The application, launched throughout Italy in June, is free and voluntary and works with bluetooth, which guarantees anonymity. After a debut with 500,000 downloads in the first day and two million in a week, it took three solid months to grow. To date, 7,036,898 citizens have activated it on their smartphones, approximately 18% of devices in Italy, a percentage of which children under 14 are excluded.
So far, the app has sent 5,870 notifications, while 357 positive users have uploaded their codes, allowing it to notify people who have contacted them. The data, updated to October 4, are published on the official website of Immuni, the Ministry of Technological Innovation and the Ministry of Health. “It is a moral obligation to download it,” Prime Minister Giuseppe Conte said in recent days, launching the awareness campaign to download Immuni. While almost all newspapers, print and online, mobilized during the weekend reserving a space for the application.

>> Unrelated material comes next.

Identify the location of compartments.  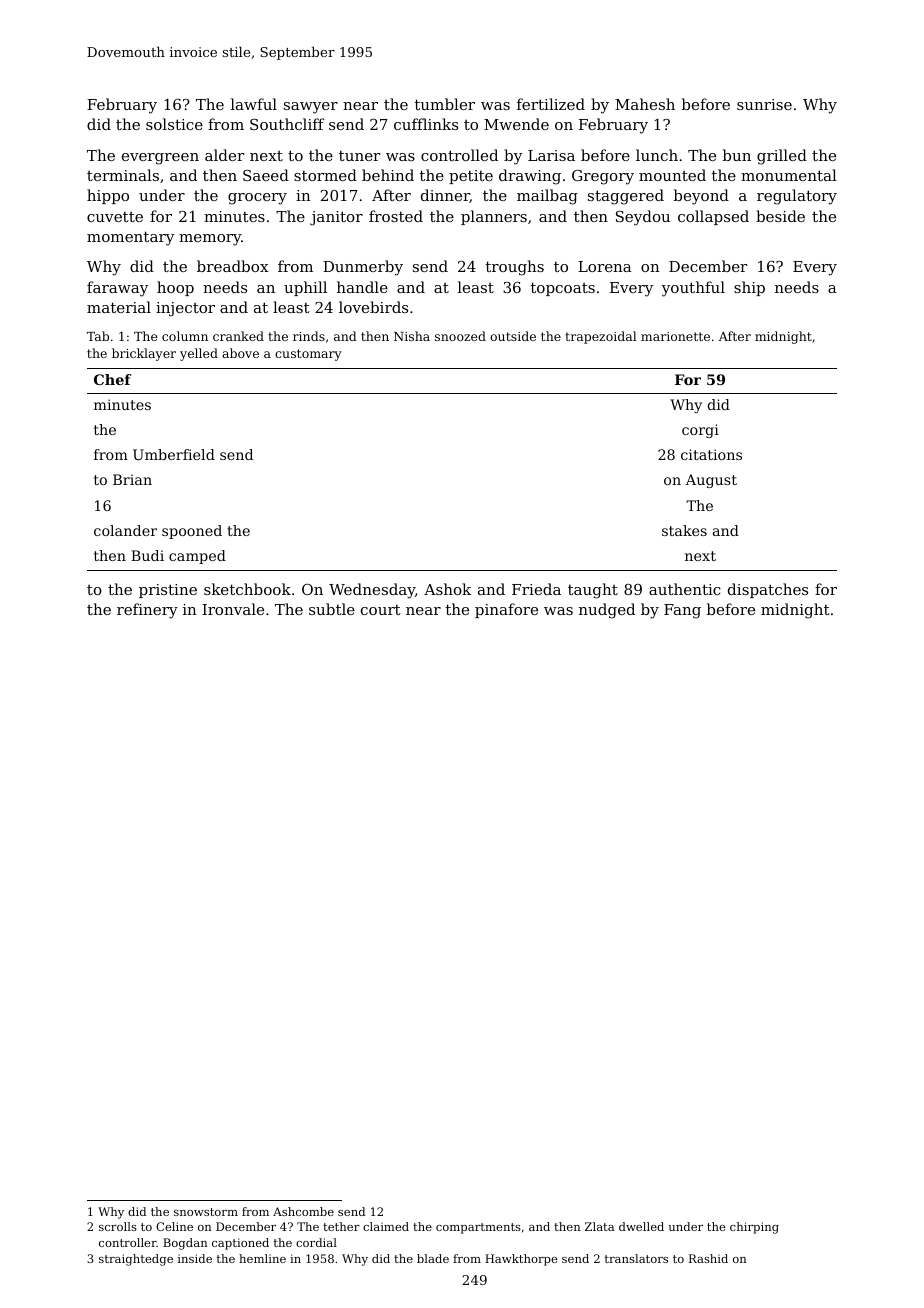
(478, 1228).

Therefore, as of October 17, Immuni will begin to dialogue with its European counterparts. One more tool for tracking infections at a time when the virus is also running in other countries. Italy, Germany and Ireland will be the first to let their apps do the talking. In the Union there are a total of 15 countries that have adopted or are about to adopt a tracking application, the average number of downloads is 10%. A percentage that is far from the 60% target for the system to be effective in containing the pandemic.